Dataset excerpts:
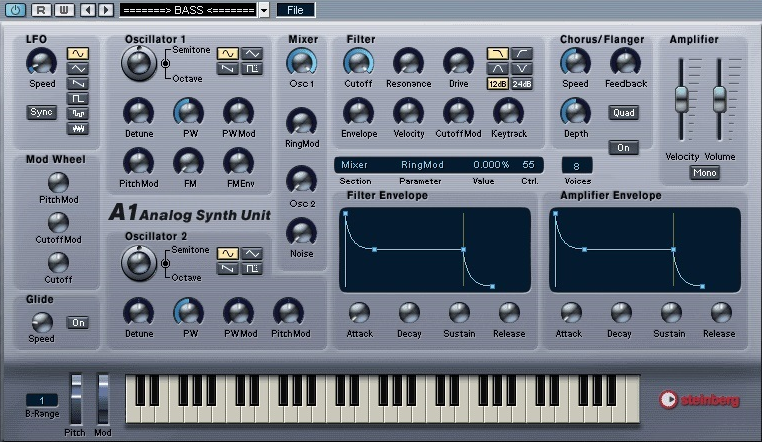The width and height of the screenshot is (762, 442).
Task: Select the LFO sawtooth waveform icon
Action: click(77, 83)
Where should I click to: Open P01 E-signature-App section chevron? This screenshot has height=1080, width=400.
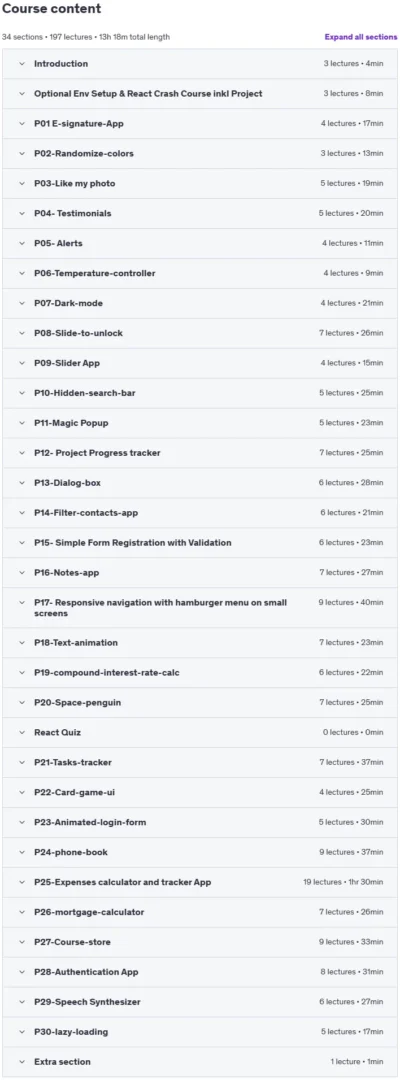(x=22, y=124)
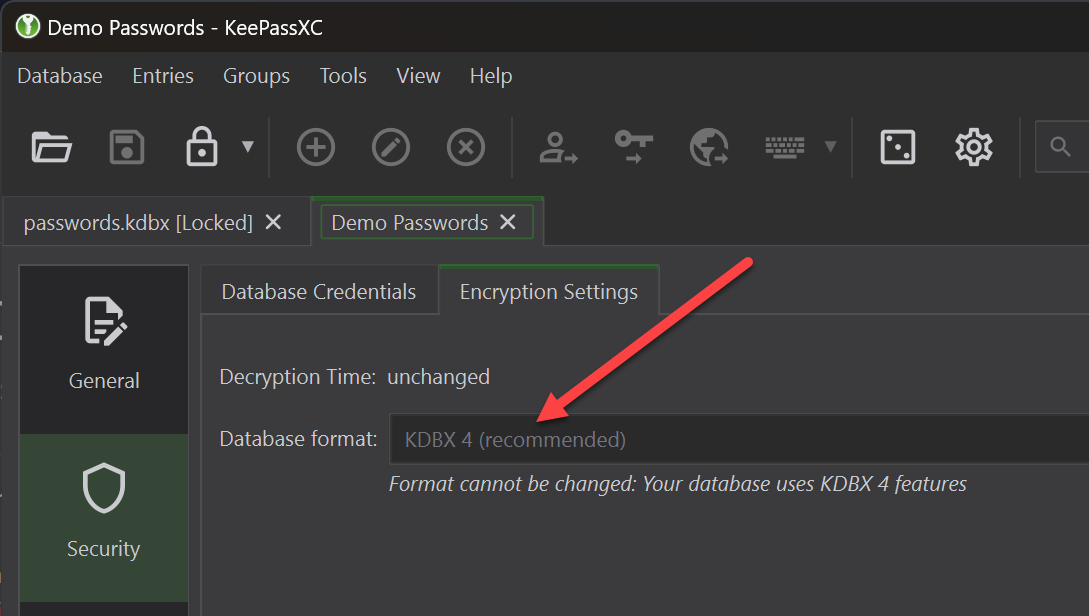Copy username to clipboard
The width and height of the screenshot is (1089, 616).
[x=558, y=146]
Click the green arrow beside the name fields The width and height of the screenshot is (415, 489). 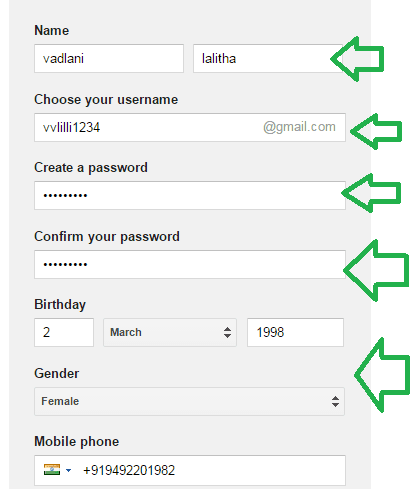[x=357, y=59]
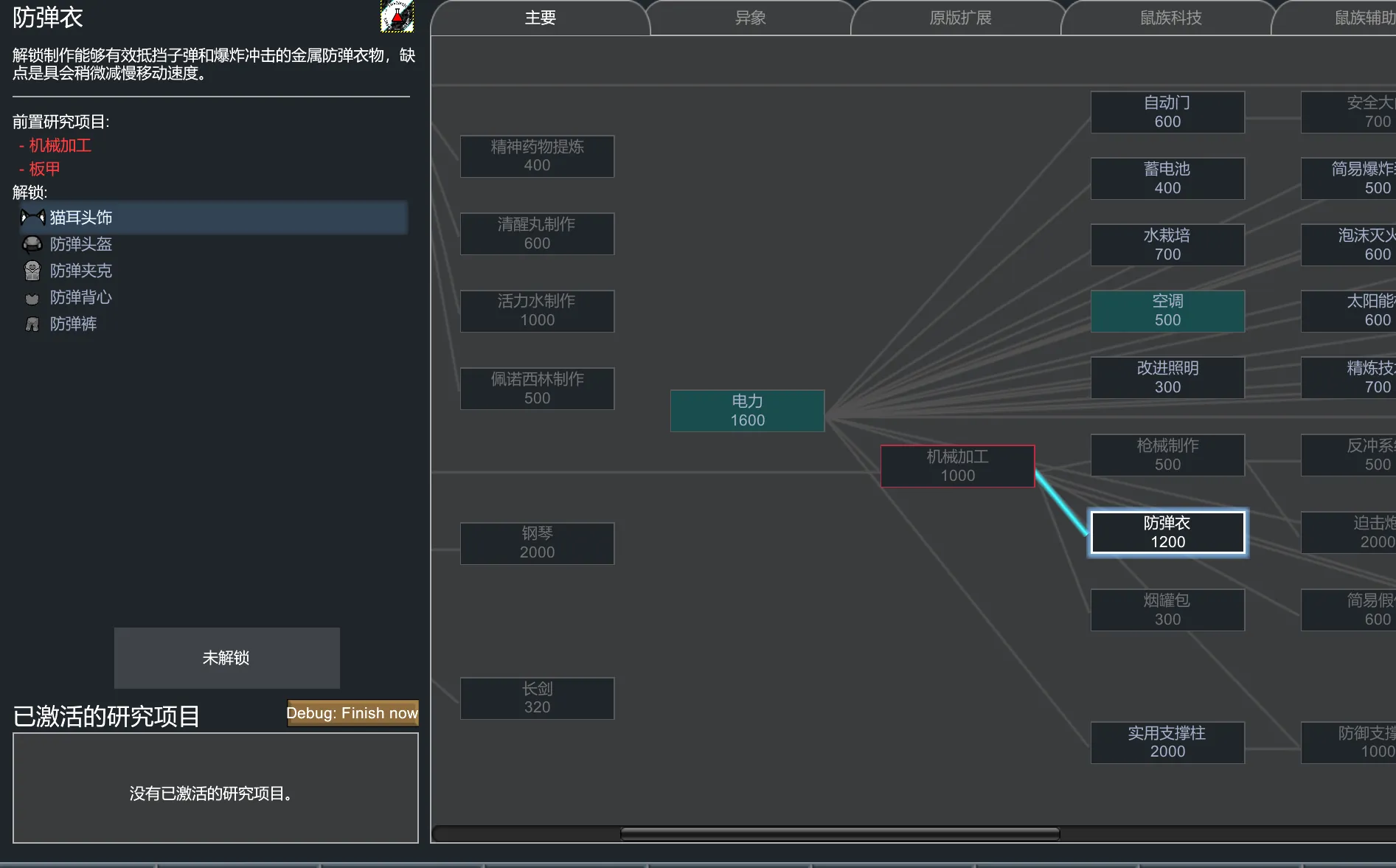Click the 防弹裤 pants icon
This screenshot has width=1396, height=868.
32,324
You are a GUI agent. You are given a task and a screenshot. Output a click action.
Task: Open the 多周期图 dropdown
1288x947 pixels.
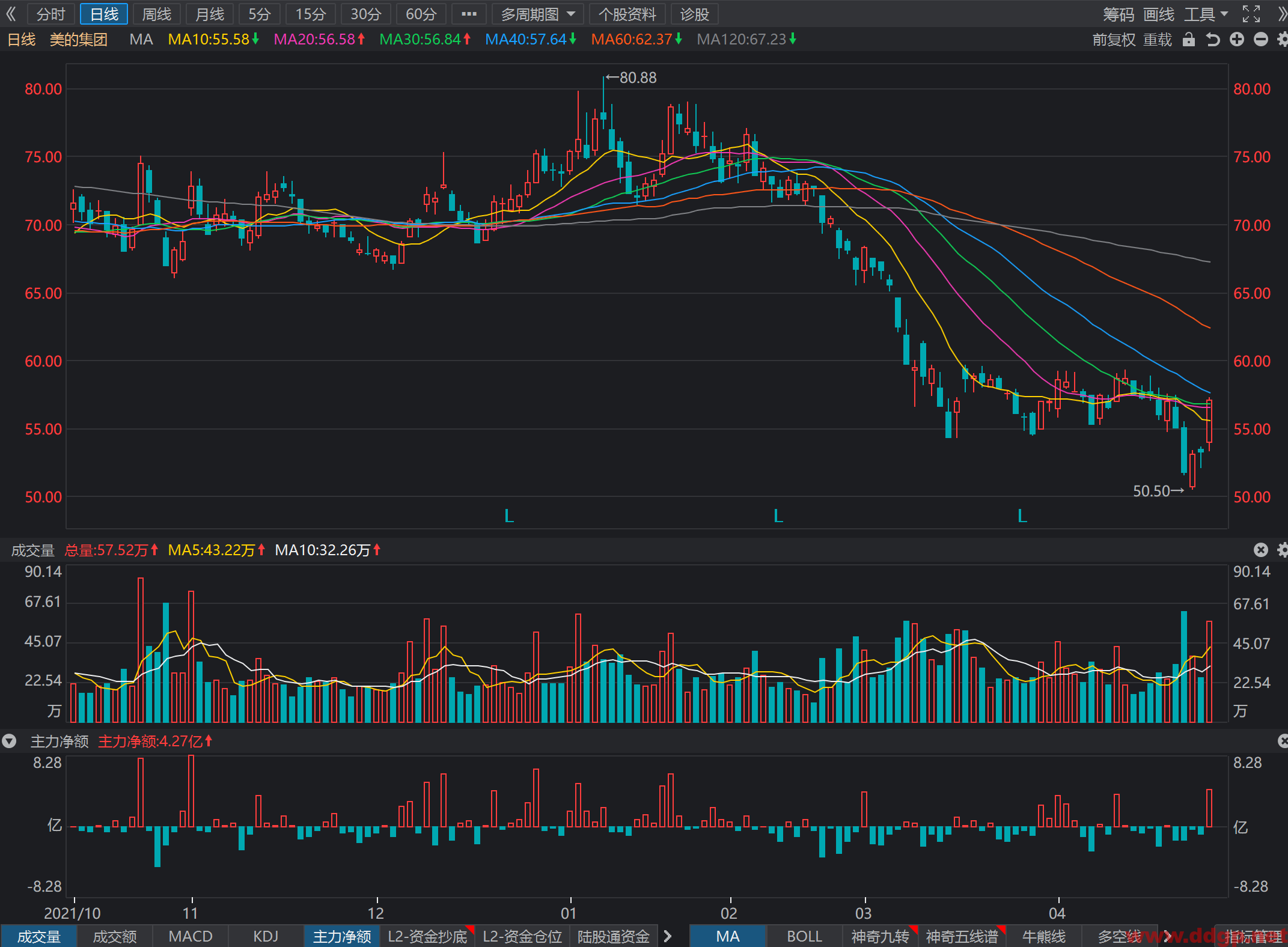point(538,14)
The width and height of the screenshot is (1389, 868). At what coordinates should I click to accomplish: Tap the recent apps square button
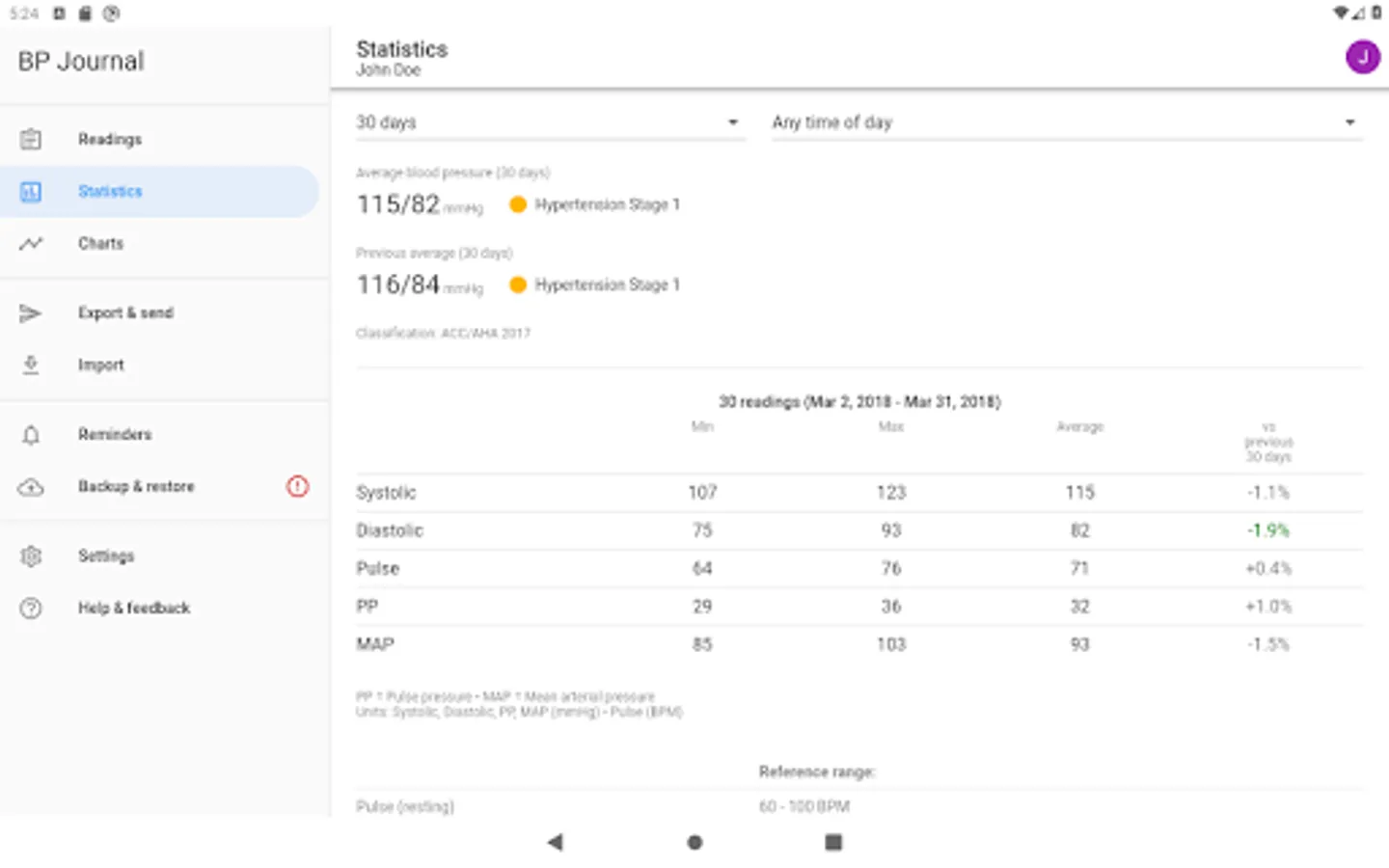pos(833,842)
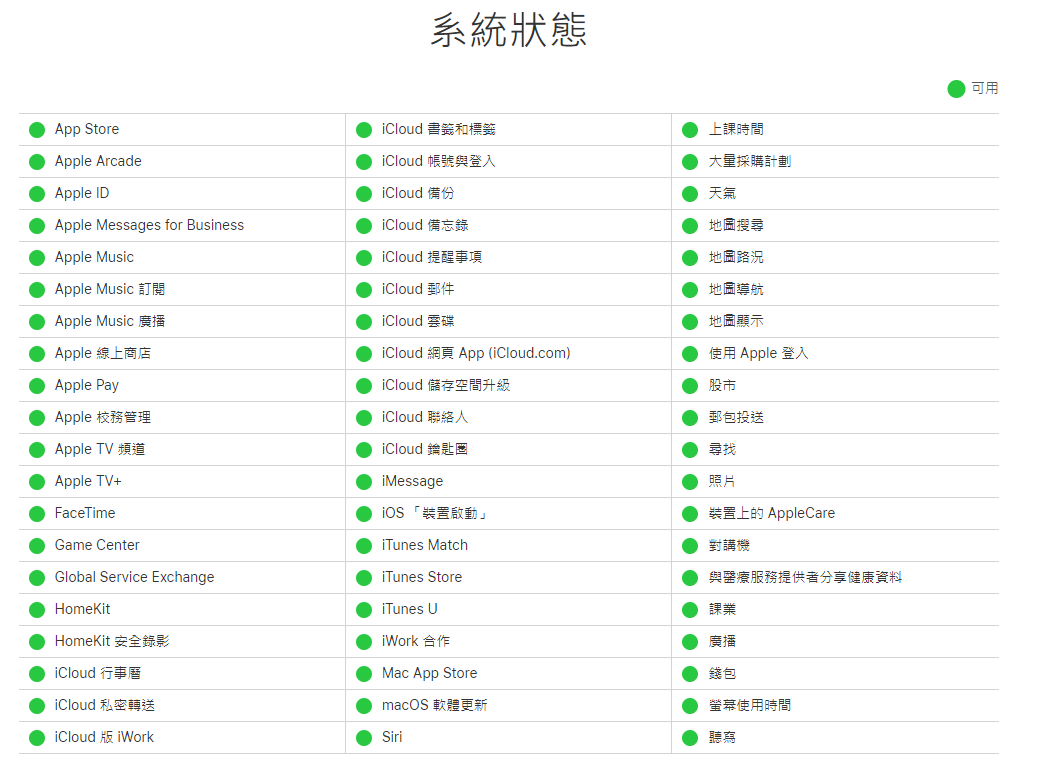This screenshot has height=768, width=1051.
Task: Select the iCloud 備份 service row
Action: [420, 193]
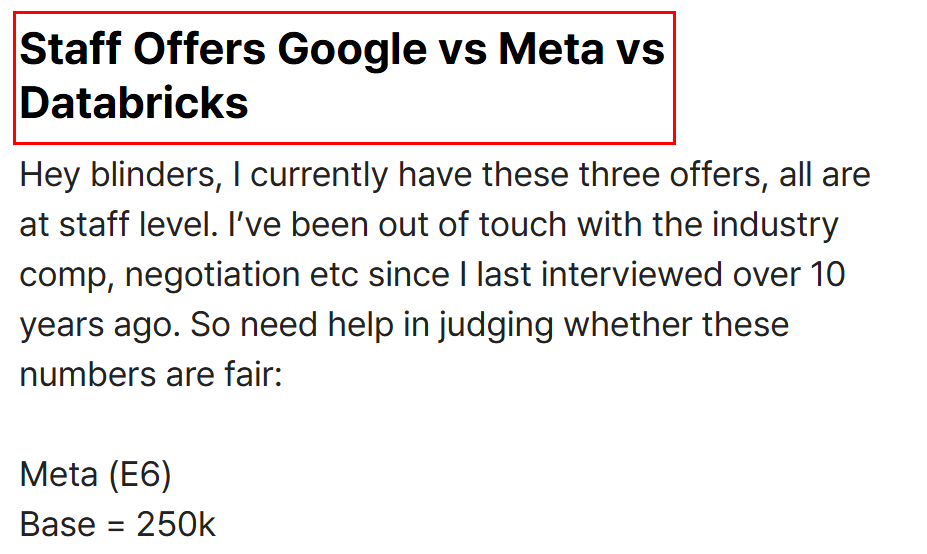This screenshot has height=554, width=927.
Task: Click the first Meta in the title
Action: [x=551, y=48]
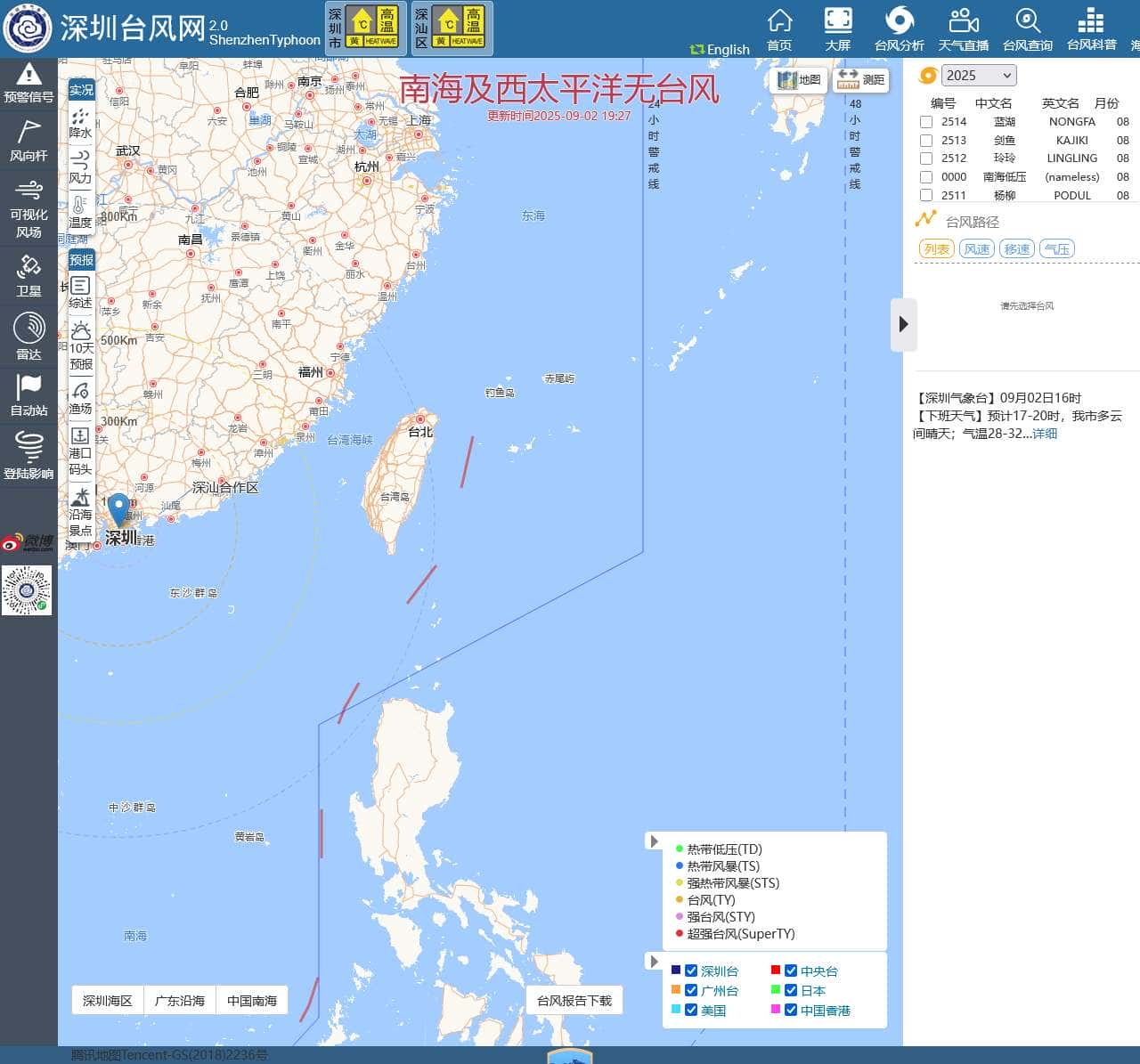Show the rainfall (降水) layer icon
Image resolution: width=1140 pixels, height=1064 pixels.
(80, 123)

Instructions for the task:
Please transcribe exactly the lines from the one containing "You are a GUI" through the final line of the data, including both, and nothing else. Pictures are to be left out.

Written answer:
You are a GUI agent. You are given a task and a screenshot. Output a click action.
Task: Open the 多周期图 dropdown
1288x947 pixels.
point(538,14)
The width and height of the screenshot is (1389, 868). At what coordinates should I click to accomplish: Tap the recent apps square button
pos(833,842)
This screenshot has height=768, width=1051.
Task: Select the iCloud 備份 service row
Action: [420, 193]
This screenshot has height=554, width=927.
Task: Click the first Meta in the title
Action: [x=551, y=48]
Show the rainfall (降水) layer icon
Image resolution: width=1140 pixels, height=1064 pixels.
(80, 123)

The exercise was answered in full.